Tomada da parte meridional da bahia de Tungue em janeiro de 1886
PRIMEIRA VIAGEM
Ha mais de quarenta annos que o Cheque, então governador de Tungue, — pelo que recebia remuneração do governo portuguez, — depois de ter umas desintelligencias com o governador de Cabo Delgado e na mira de melhores interesses, commetteu a traição de ir entregar a bahia de Tungue ao sultão de Zanzibar. Fizeram-se então diligencias para a revindicação, praticando-se actos de valor que ficaram esquecidos: mas tudo foi inútil.
Desde aquella época todos os governadores geraes da província de Moçambique tentaram rehaver a bahia; mas o sultão, sob pretextos e delongas, sempre se negou a restituir o que de direito nos pertencia.
A' proporção que o tempo passava, iam os governadores de Tungue dilatando para o sul os seus dominios; até que os portuguezes, em 1883, estabeleceram um posto fiscal e um pequeno destacamento em Mutamba, margem sul da bahia de Mucimbua, afim de pôr cobro áquella audaciosa invasão. (Vidè mappa n.° 1)
A bahia de Tungue é talvez a melhor da costa oriental da Africa. Bastante funda, com vinte kilometros de comprimento, quatorze de largura e sete na entrada, dá-lhe esta forma fácil accesso e abrigo de todos os ventos para os maiores navios.
Tem magnifico peixe em abundância, não só o natural daquelle clima, — sendo o mais singular pelas suas formas o chamado peixe mulher, — mas também muito do que se encontra na costa de Portugal. Ha também grande variedade de búzios e conchas, pedra pomes, coral de differentes cores e dos mais caprichosos feitios, tartarugas, pérolas, e cauril de que se faz uma grande exportação.
As aguas são tão límpidas e transparentes que deixam facilmente ver o fundo, em certas condições atmosphericas, e permittem observar os movimentos e a vida dos aquáticos ha-bitantes. As margens porém são baixas, espraiando tanto o mar, que no refluxo das marés vivas fica a descoberto uma facha de uns mil e quinhentos metros, de areia fina, branca e dura, por onde se marcha á vontade.
É orlada por frondoso mangal com densas palmeiras próximo das povoações, que liga para o interior com uma vegetação vigorosa e abundante, em terreno ariento onde se encontra agua doce a pequena profundidade, e onde, ao lado do café, da casuarina, do coqueiro, da bananeira e do ananaz, prosperariam muitas plantas da Europa, como em Quilimane e Zanzibar prospera a laranjeira, o limoeiro, a tangerineira, muito superiores ás de Portugal.
O coqueiro é uma das arvores mais úteis na Africa; além do fructo, tiram também os indígenas a sura que muito lhes agrada. Esta bebida obtem-se cortando o ramo que deve produzir os cocos e prendendo á parte que ficou um cabaço, onde vae cahindo a seiva, ou a sura, que tem sabor agradável e embriaga como o vinho. Ha uns pássaros pequenos de cor negro-aveludada com o peito carmezim, que a bebem a ponto de cahirem ébrios. Outros ha que, em bandos, por instincto escolhem a extremidade dos ramos flexíveis dos coqueiros para construírem seus ninhos esphericos, que balouçando-se sempre, ficam defendidos de inimigos naturaes. A surpreza de encontrar coqueiros carregados de ninhos, não deixa de prender a attenção dum espirito observador.
O silencio da noite é interrompido pelo estridente e constante cantar dos grillos, coaxar das rãs, berrar dos macacos e rugidos de animaes selvagens, a que corresponde o canto melancholico das aves aquáticas, acompanhado pelos murmurejantes gemidos de caranguejos, na elaboração das suas casas tubulares e subterrâneas, que duram só o intervallo d?uma maré.

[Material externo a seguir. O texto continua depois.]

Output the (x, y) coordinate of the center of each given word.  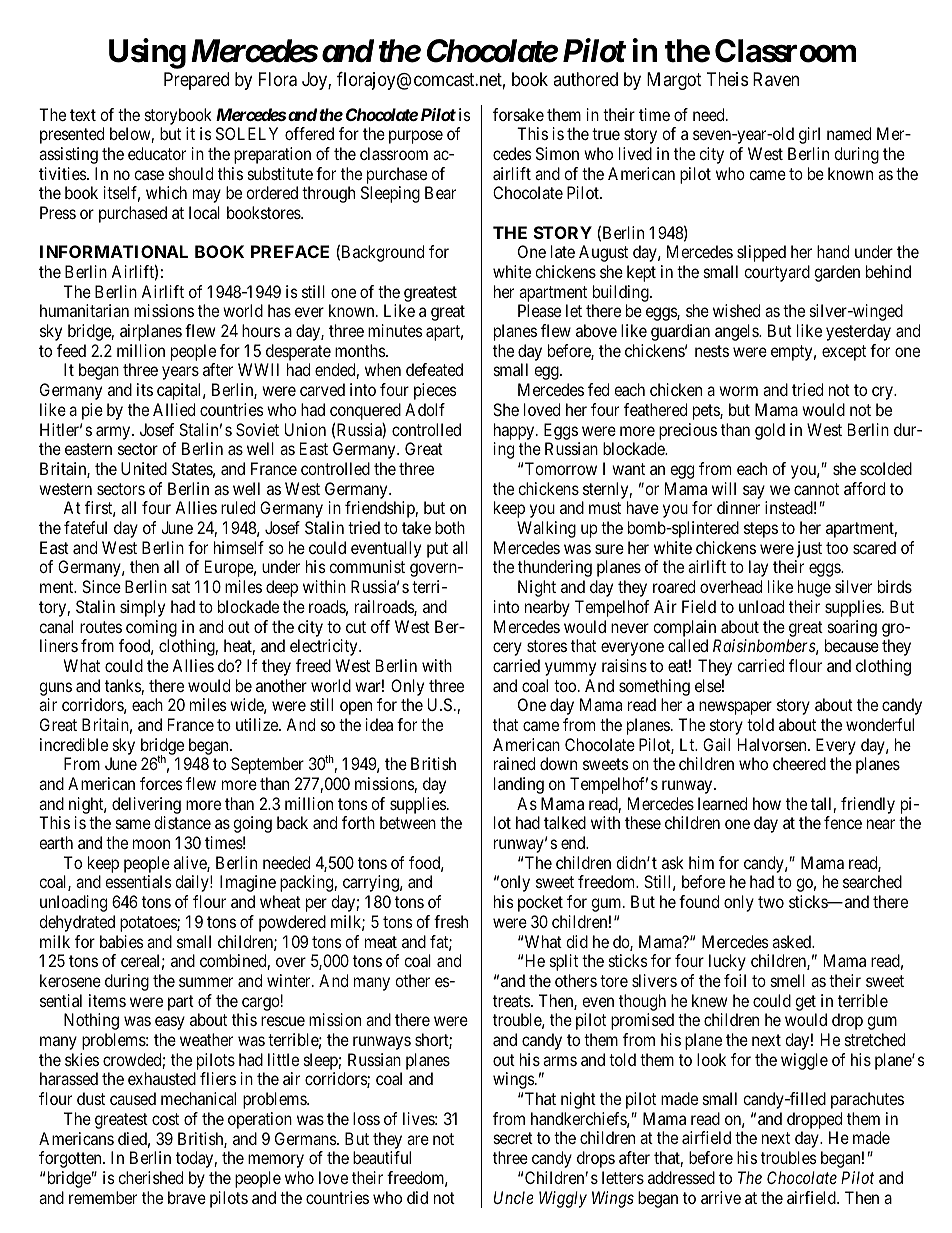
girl (809, 135)
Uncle (514, 1197)
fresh (451, 921)
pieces (435, 391)
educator (157, 153)
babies (122, 941)
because (852, 645)
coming (151, 628)
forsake (518, 114)
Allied (174, 409)
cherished (150, 1177)
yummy (570, 669)
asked (793, 941)
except (844, 353)
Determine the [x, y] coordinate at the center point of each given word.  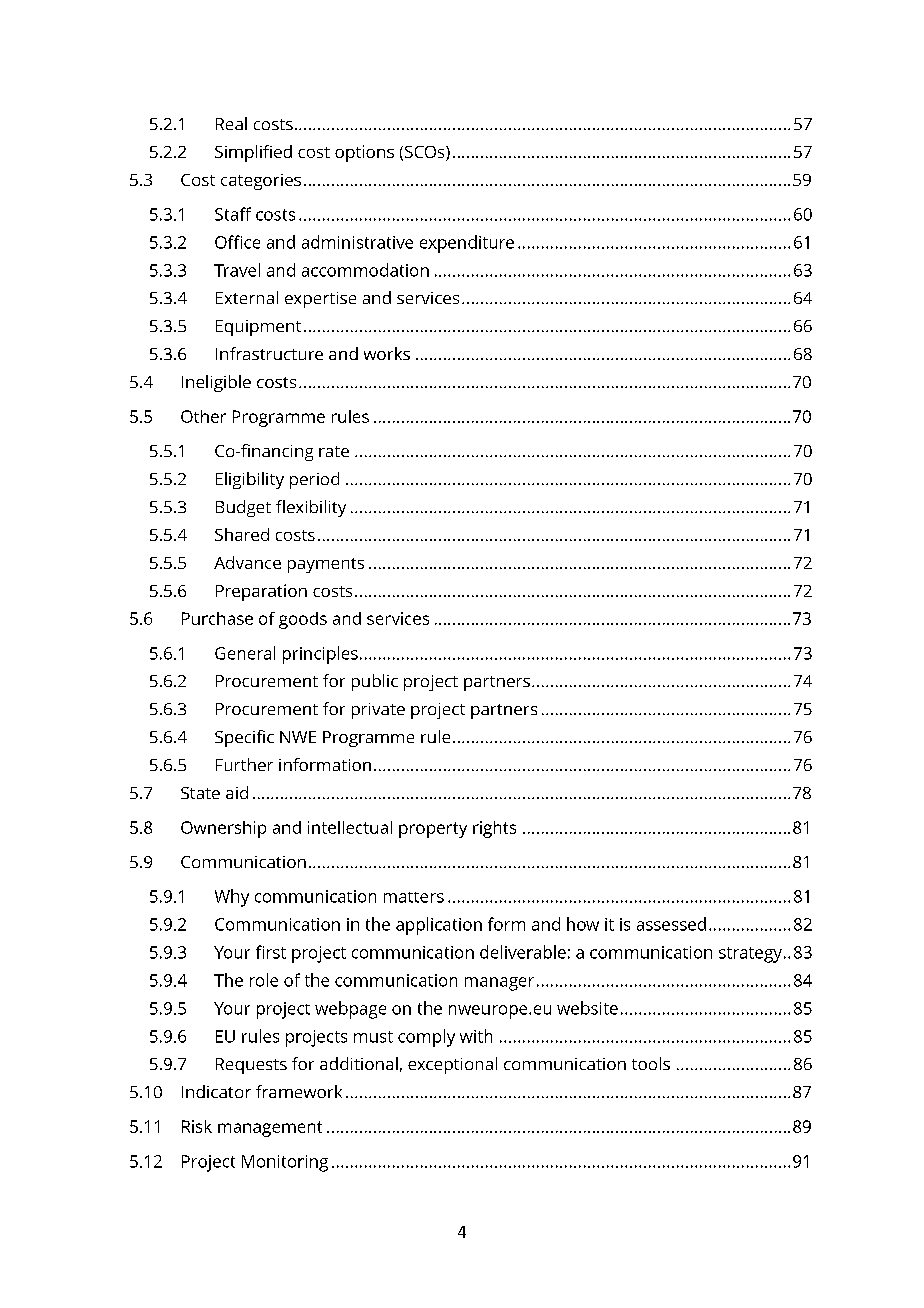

O paiz próximo é muito povoado por macondes, mavias e macuas, que se distinguem uns dos outros, pouco pela linguagem, mas muito pela mania de golpear o corpo, que fica com signaes e figuras gravadas para sempre, de furar as orelhas e os beiços, a que artificialmente dão formas monstruosas, que elles reputam belleza e distincção sem egual.
Leia aqui Download A Tomada da Bahia de Tungué - Palma Velho
NOTA: Nos anos sessenta ainda pude gozar de parte do que aqui é descrito. Não fôra Portugal, esta parte de África não seria território moçambicano, como podeis concluir após a leitura deste texto. Foi cobiça da França, Inglaterra, Alemanha e Zanzibar, entre outros. Não digitalizei as 2 últimas partes (NO PARLAMENTO E NA IMPRENSA) pois o essencial está na primeira parte do livro.